Friday 16 October 2015

UltraDNS Server Problem Pulls Down Websites, Including Netflix, for 90 Minutes



UltraDNS, a web content delivery service, went down Thursday afternoon, taking with it a number of popular websites, including Netflix and Expedia.
The cause of the 90-minute failure was an internal issue in a server on the East Coast and was not the result of an attack by hackers, said Lara Wyss, an UltraDNS spokeswoman.
Initially, members of the UltraDNS support team indicated the issue stemmed from a DDoS or Denial of Service attack in which hackers flood a service with traffic until it collapses under the load. But after further investigation, the company’s chief information officer said that the issue was not caused by a DDoS assault but by a technical malfunction, Ms. Wyss said in an interview.
The system failure was quickly resolved but had a ripple effect across the Internet, as many companies depend on the company’s cloud service to run their websites. Several frustrated customers, and administrators, broadcast their complaints on Twitter.
UltraDNS is considered one of the top providers in the web content delivery space. It and competitors like Akamai and CloudFlare play a key role in directing and managing web traffic for businesses that depend on the service for website speeds and protection against DDoS attacks. The company was acquired in 2006 by Neustar, an information services company based in Sterling, Va.

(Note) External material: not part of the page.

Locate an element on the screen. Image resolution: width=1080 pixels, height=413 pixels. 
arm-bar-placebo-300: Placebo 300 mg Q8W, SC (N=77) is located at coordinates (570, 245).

The failure on Thursday was the second time in two years the service has gone down, according to Dotcom Monitor, a company in Minneapolis that monitors web speeds and performance. In January 2013, UltraDNS suffered a similar failure that affected customers around the world.
The assumption that UltraDNS was under attack was not unreasonable given an increase — over the past 18 months — in high-volume DDoS attacks that exploit the Internet’s switchboard system, called the Domain Name System, or DNS, to amplify the attacks. Many of those attacks have come from China against China-specific websites, said Matthew Prince, the chief executive at CloudFlare.
Attackers are now sending forged traffic requests that appear legitimate, making it difficult to root them out. These attacks come at such a high rate — in some cases 500 million requests per second — that only the toughest websites can fend them off, Mr. Prince said.